Na mais recente coluna publicada na Revista Oeste, sob o título Soberania para roubar, o veterano jornalista e analista político J.R. Guzzo entregou um retrato implacável do Brasil atual - e, como ele mesmo parece sugerir, praticamente irremediável. Em um texto curto, direto, mas carregado de análise contundente, Guzzo não poupa adjetivos para descrever o que, em sua visão, é o resultado da parceria entre o governo Lula e o Supremo Tribunal Federal: um país convertido em “ditadura judicial neurótica” e, ao mesmo tempo, em “a nação mais corrupta do planeta”.
Com sua prosa elegante e brutal, Guzzo diz aquilo que muitos temem dizer em público. E o faz sem rodeios: o Brasil acabou enquanto nação funcional, democrática e justa - e virou um Estado dominado por um consórcio de poder que se sustenta sobre perseguição política e um sistema de corrupção institucionalizada. Para ele, o Brasil não é mais apenas um país corrupto “entre outros”. Tornou-se um exemplo acabado de como transformar a corrupção em política de Estado, com o beneplácito do Judiciário.
Um dos pontos mais instigantes do texto de Guzzo é a definição do regime instalado como uma “ditadura judicial neurótica”. A ditadura, ele argumenta, não é mais militar ou ideológica - ela é exercida por magistrados, fora de qualquer mecanismo legítimo de controle social ou político. E “neurótica” porque age de maneira paranoica, com obsessão persecutória contra adversários políticos do regime, como se cada cidadão opositor fosse um inimigo do Estado a ser eliminado. Não há racionalidade institucional, apenas impulsos de revanche, controle e intimidação.

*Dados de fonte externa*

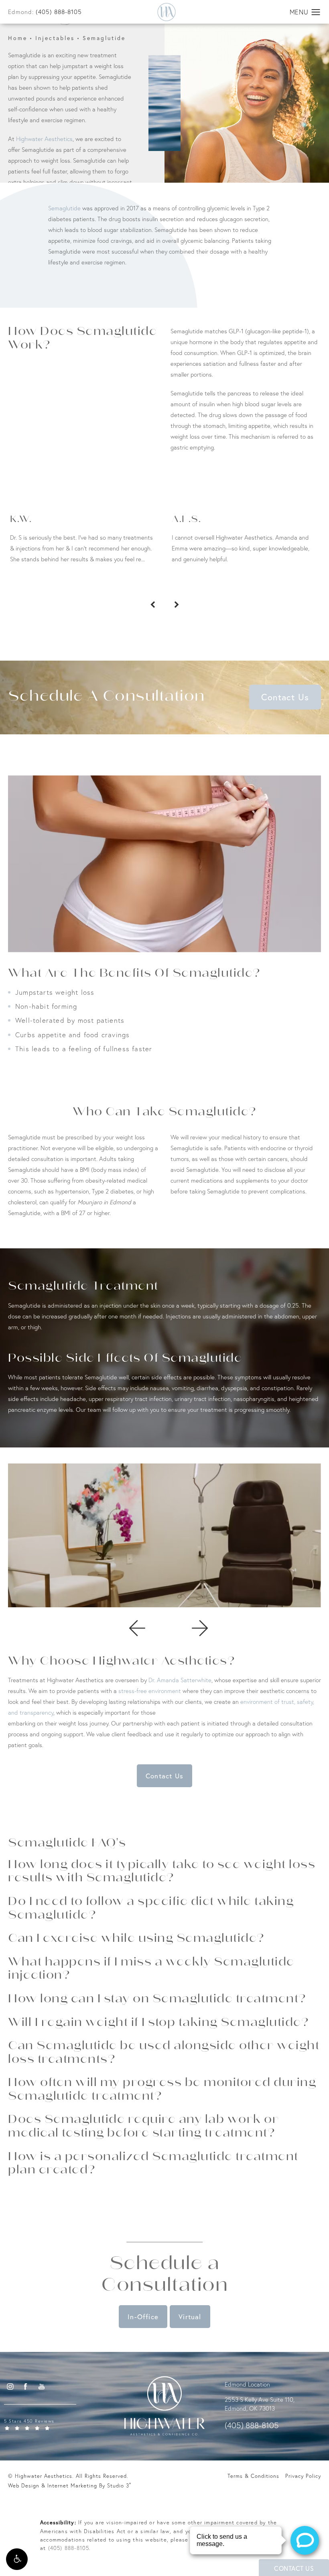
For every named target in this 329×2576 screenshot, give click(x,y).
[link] (54, 2424)
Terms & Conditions (253, 2476)
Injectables (55, 38)
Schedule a (164, 2275)
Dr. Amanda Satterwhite (179, 1680)
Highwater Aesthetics (44, 139)
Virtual (190, 2316)
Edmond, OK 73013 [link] (250, 2408)
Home (17, 38)
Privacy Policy (303, 2476)
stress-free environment (149, 1691)
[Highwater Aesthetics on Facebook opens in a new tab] (25, 2386)
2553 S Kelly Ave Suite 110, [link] (259, 2399)
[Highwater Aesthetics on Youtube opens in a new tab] (41, 2386)
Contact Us (285, 697)
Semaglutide (104, 38)
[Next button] (176, 605)
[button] (17, 2559)
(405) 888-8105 (68, 2548)
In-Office (143, 2316)
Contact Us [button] (294, 2568)
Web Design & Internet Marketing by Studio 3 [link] (69, 2485)
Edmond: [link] (45, 12)
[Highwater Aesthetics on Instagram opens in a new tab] (9, 2386)
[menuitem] (10, 2386)
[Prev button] (152, 605)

Guzzo também coloca o dedo na ferida da corrupção endêmica, que, segundo ele, deixou de ser apenas um problema para se tornar um objetivo central da administração pública. O sistema, escreve ele, é sustentado por roubos cada vez mais descarados e menos sofisticados - “roubam na boca do caixa, direto”, ironiza - e por uma justiça que garante impunidade quase automática aos operadores do esquema. A frase que resume sua tese soa quase como um novo lema nacional: “Roube que o governo garante”.
O Brasil vive hoje um estado de exceção disfarçado, imposto por um consórcio entre Lula e STF.
O STF deixou de ser guardião da Constituição para se tornar polícia política do regime.
A liberdade de expressão e o devido processo legal foram substituídos por perseguições seletivas.
A corrupção não é mais incidental: ela é planejada, coordenada e garantida pelo sistema.
A impunidade judicial assegura que os agentes do esquema possam agir abertamente.
O país foi denunciado ao mundo como um “Estado bandido”, inclusive pelos EUA.
A força do texto de J.R. Guzzo não está apenas no que ele diz, mas na maneira como diz: clara, objetiva, sem floreios desnecessários e com um humor cáustico que chega a ser desconfortável para os que ainda tentam defender o status quo. Sua análise é brilhante justamente por ser simples - tão simples e cristalina que “só faltou desenhar”.
Para Guzzo, o Brasil não está mais apenas no caminho errado. Já chegou ao destino: virou uma “nação bandida”. E quem quiser mudar isso terá que, primeiro, admitir o óbvio - como ele fez.